Stored records
+--
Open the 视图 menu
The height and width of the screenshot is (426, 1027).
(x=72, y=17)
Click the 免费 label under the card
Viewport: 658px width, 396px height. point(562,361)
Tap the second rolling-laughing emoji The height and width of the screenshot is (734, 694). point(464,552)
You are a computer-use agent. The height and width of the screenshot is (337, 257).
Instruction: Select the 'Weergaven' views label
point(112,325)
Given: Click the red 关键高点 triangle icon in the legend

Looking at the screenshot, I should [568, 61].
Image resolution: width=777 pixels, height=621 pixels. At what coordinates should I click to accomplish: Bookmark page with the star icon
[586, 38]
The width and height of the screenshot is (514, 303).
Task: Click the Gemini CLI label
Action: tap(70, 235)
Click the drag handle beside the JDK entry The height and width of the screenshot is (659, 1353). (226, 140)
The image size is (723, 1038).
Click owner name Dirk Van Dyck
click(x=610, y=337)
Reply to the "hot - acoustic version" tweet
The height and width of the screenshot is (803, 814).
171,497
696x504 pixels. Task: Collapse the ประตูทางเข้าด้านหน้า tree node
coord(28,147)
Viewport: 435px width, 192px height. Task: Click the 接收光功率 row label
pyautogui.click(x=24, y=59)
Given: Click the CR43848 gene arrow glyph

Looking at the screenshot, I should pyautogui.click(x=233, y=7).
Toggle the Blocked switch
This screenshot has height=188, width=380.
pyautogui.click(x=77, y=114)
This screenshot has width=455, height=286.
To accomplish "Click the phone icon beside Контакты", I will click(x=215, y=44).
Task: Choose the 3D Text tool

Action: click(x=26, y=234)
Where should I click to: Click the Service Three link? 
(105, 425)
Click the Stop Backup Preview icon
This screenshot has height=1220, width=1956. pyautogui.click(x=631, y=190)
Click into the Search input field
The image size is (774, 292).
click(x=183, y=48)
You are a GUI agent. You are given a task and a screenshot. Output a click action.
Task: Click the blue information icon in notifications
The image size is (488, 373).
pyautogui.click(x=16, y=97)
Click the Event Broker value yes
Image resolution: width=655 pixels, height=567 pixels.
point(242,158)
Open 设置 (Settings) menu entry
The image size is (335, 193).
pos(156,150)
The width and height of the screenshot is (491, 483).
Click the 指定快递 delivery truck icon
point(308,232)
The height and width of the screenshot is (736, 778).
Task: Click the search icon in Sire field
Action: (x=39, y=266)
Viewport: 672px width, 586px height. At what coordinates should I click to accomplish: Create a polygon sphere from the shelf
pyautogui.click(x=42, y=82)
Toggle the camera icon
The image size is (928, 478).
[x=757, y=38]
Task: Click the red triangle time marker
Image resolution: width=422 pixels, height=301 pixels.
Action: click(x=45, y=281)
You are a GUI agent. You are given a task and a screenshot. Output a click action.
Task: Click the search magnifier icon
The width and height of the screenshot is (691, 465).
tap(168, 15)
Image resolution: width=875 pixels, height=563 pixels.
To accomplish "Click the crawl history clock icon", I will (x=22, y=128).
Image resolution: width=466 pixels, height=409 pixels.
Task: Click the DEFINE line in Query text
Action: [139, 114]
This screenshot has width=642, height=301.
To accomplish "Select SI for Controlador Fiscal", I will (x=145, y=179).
+--
- **EXERCISE DETAILS**
With "beside" as the word to match, copy each line of the records that has it.

- **TASK RESPONSE**
Click the drag handle beside the JDK entry The height and width of the screenshot is (659, 1353). (226, 140)
To accomplish "Click the phone icon beside Контакты", I will click(x=215, y=44).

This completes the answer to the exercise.